Le jeune mari est mort sans que l’insémination ait été pratiquée. Cela a ajouté au drame de cette mort pour ceux qui demeuraient : épouse, beaux-parents, parents. Je l’avoue, cette histoire ne m’a pas laissée tranquille et je m’en souviens aujourd’hui avec émotion.
Bien sûr, la loi doit être la même pour tout le monde, mais il y des cas -et les sujets de bioéthique sont de ceux-là- où il faut prévoir une frange d’incertitude de la loi, c’est à dire la place pour une décision au cas par cas.
Dans le cas de l’insémination post-mortem,quels sont les critères importants ?
– l’âge de la mère (c’est à dire : sa maturité décisionnelle, sa possibilité prévisible de fonder une nouvelle famille)
– la volonté du mari ; bien sûr, le fait d’acquiescer à un don de sperme témoigne d’une volonté de procréation, mais il n’est pas une assurance que cette volonté correspond à n’importe quelle circonstance (y compris la mort) et non plus que ce désir de procréation concerne obligatoirement son épouse. Je peux attester qu’il a bien souvent d’abord la signification qu’il existe un après. Après le traitement, après la maladie. Et reconnaissons aussi que, pour ma part au moins, on fait quelquefois la proposition pour ouvrir cet espoir d’un lendemain, alors même que les chances d’un avenir sont très réduites.
Faut-il alors ajouter aux engagements entourant le prélèvement la question : « Voulez vous que les paillettes puissent être à l’origine d’une insémination même après votre mort ? ».
Je ne le crois pas, car à ce moment, la réponse pourrait être faussée et surtout, elle serait trop douloureusement ressentie. La volonté de procréer avec l’épouse doit être manifestée par le témoignage de la famille, de l’entourage proche, du médecin traitant…
– le délai depuis la mort du mari. Et pour ma part, je crois que ce délai ne peut être que très court. Schématiquement : qu’il permette à l’enfant de ne pas naître dans une année postérieure à celle de la mort de son père
– le fait que le mari ou l’épouse aient déjà des enfants ; le fait que le mari soit le seul descendant d’une famille et qu’il n’ait pas eu jusqu’alors d’enfant. Ces deux points sont secondaires par rapport au trois précédents, mais ils ne sont pas pour autant négligeables, comme le montre le cas de « mon » malade.
Le sperme (les gamètes en général) est-il une partie du corps comme une autre ?
Bien sûr que non ! S’il s’agissait de disposer après la mort d’une rétine ou d’un foie d’une personne morte, il n’y aurait (il n’y a) pas de question, outre l’absence de refus de la personne signifié avant sa mort.
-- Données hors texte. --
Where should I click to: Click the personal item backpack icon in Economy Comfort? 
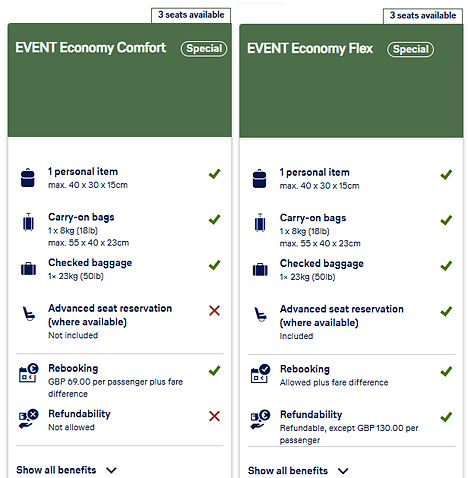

Mais « cette partie du corps » n’est pas la partie d’un seul corps, mais de deux, et pour le dire simplement, elle est la moitié du corps de l’enfant à naître.
Oui je crois, que dans des conditions bien précises, une marge d’individualisation doit être ouverte, où avec l’avis d’une autorité morale à définir, une autorisation de disposer et d’inséminer puisse être ouverte.